Compound-dependent fetal toxicity after in utero exposure to chemotherapy in a pregnant mouse model

Abstract

Although chemotherapy is integrated in the treatment of second-trimester pregnant cancer patients, its potential cyto- and genotoxicity to fetal tissue remains unknown. To investigate any causal relation between in utero chemotherapy exposure and fetal toxicity, late-gestation pregnant BL6 mice were exposed to vehicle, or one of six chemotherapeutic compounds, used to treat pregnant cases: cyclophosphamide, carboplatin, cisplatin (alkylating agents), epirubicin, doxorubicin (anthracyclines) or paclitaxel (taxane). fetuses were euthanized at gestational day 18.5, after 48 hours of in utero exposure. Fetuses in utero exposed to alkylating agents presented with morphological changes in liver, bone marrow and thymus.
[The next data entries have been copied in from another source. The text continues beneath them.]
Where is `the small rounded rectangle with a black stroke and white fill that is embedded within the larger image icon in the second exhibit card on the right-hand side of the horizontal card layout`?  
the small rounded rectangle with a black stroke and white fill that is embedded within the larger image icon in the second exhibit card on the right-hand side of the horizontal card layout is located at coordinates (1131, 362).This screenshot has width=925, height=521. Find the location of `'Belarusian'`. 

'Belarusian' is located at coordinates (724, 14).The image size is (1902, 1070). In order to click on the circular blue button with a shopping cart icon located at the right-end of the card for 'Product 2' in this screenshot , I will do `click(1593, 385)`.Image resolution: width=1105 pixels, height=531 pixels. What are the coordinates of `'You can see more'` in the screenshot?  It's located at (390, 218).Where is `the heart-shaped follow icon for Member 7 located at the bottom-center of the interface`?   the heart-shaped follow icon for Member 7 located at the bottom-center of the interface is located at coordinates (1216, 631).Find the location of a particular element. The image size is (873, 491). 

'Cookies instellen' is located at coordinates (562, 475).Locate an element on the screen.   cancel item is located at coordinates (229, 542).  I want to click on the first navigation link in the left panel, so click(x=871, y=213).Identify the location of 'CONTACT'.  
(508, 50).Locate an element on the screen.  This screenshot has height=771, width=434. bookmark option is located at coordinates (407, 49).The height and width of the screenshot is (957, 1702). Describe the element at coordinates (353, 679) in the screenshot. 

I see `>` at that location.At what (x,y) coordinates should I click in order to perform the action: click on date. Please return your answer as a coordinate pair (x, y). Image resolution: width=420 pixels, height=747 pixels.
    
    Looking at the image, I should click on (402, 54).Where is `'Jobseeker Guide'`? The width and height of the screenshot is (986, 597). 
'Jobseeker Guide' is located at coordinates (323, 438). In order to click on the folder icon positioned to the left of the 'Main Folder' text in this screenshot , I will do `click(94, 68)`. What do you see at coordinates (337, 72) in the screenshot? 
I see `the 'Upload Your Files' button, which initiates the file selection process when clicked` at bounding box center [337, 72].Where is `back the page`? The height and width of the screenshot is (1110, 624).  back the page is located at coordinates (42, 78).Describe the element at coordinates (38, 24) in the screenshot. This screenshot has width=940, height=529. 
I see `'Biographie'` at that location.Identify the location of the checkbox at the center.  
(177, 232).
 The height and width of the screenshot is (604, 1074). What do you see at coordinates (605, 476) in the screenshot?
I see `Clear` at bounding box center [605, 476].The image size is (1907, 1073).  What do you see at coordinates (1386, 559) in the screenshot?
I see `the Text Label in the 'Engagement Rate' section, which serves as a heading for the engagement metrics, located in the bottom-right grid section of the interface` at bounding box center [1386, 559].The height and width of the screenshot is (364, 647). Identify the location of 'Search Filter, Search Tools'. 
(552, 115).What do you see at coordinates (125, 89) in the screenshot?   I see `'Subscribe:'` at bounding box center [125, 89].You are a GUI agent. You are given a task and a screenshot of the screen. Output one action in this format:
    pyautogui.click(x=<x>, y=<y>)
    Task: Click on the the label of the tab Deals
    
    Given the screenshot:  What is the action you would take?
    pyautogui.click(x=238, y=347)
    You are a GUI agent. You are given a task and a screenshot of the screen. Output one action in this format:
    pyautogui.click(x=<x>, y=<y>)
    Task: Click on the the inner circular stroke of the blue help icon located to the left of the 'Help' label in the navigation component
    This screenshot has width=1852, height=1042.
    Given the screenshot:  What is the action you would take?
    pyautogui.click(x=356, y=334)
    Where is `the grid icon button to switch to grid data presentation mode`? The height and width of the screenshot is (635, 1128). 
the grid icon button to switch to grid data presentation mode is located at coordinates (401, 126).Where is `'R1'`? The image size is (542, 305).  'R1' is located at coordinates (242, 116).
Furthermore, decreased expression of Ki67, and increased expression of caspase-3 and P-H2AX markers, pointed to inhibited proliferation and increased apoptosis and DNA-double stranded breaks respectively, in several fetal tissues. Moderate toxicity was seen after in utero exposure to anthracyclines and taxanes. These findings emphasize the importance of investigating fetal toxicity in the clinical setting.